Tuesday, April 23, 2024 Apr 23, 2024
57° F Dallas, TX
Advertisement
Media

The Founder of the Alt-Right Is From Dallas

Mother Jones has a profile of Richard Spencer.
|
Image
richardspencer
Richard Spencer

The “white nationalist” responsible for coining the phrase “alt-right” is, unfortunately, from Dallas. Mother Jones has a profile of him today:

Growing up in a wealthy part of Dallas in the 1990s, Richard Bertrand Spencer attended St. Mark’s School of Texas, an elite, all-boys prep school long associated with blue-blooded conservatism. (I was also a student there around the same time.) George W. Bush lived in the same neighborhood and sent his daughters to St. Mark’s sister school, Hockaday. Spencer’s father, an ophthalmologist, did not care much about politics but voted Republican out of habit. Spencer played varsity football and baseball and hung out with the popular crowd.
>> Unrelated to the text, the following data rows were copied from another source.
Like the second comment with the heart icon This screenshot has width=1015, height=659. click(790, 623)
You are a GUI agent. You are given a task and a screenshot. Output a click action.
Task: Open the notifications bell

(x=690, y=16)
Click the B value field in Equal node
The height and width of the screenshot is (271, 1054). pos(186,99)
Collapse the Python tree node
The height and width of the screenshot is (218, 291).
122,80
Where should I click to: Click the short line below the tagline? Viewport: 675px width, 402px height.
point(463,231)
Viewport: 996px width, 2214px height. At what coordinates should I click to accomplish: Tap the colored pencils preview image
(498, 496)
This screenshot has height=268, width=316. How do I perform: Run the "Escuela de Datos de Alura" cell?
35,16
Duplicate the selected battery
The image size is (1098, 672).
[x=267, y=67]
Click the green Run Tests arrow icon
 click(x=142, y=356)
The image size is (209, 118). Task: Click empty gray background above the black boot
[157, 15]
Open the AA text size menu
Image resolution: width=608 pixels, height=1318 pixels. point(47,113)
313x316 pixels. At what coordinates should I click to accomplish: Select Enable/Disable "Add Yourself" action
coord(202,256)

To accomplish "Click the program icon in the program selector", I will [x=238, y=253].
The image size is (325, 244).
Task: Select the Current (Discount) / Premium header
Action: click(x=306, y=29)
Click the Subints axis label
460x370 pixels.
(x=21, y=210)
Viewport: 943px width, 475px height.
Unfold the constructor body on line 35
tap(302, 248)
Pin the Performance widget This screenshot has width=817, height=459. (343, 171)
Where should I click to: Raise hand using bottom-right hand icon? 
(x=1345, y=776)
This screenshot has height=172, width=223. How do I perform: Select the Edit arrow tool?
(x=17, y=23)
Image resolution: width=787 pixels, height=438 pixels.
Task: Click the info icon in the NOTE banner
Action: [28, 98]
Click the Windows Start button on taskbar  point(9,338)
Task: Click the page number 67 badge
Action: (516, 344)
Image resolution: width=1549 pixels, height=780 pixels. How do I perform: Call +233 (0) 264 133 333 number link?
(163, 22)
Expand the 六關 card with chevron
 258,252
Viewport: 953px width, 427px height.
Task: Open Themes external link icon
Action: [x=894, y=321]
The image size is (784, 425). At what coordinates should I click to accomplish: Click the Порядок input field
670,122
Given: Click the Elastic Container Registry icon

Every Thursday after school, Spencer, his mom, and his sister would order pizza from Domino’s and watch Family Ties and The Cosby Show. Spencer was friends with the only African American student in his class, John Lewis, and once invited him for a sleepover. Lewis says he never thought of Spencer as racist, but another classmate who asked not to be identified recalls Spencer making “a bunch of conservative, racially laced comments” that were objectionable even in high school. Spencer says he has no memory of this and attributes the recollection to “backward projection,” noting that he did not think much about race back then.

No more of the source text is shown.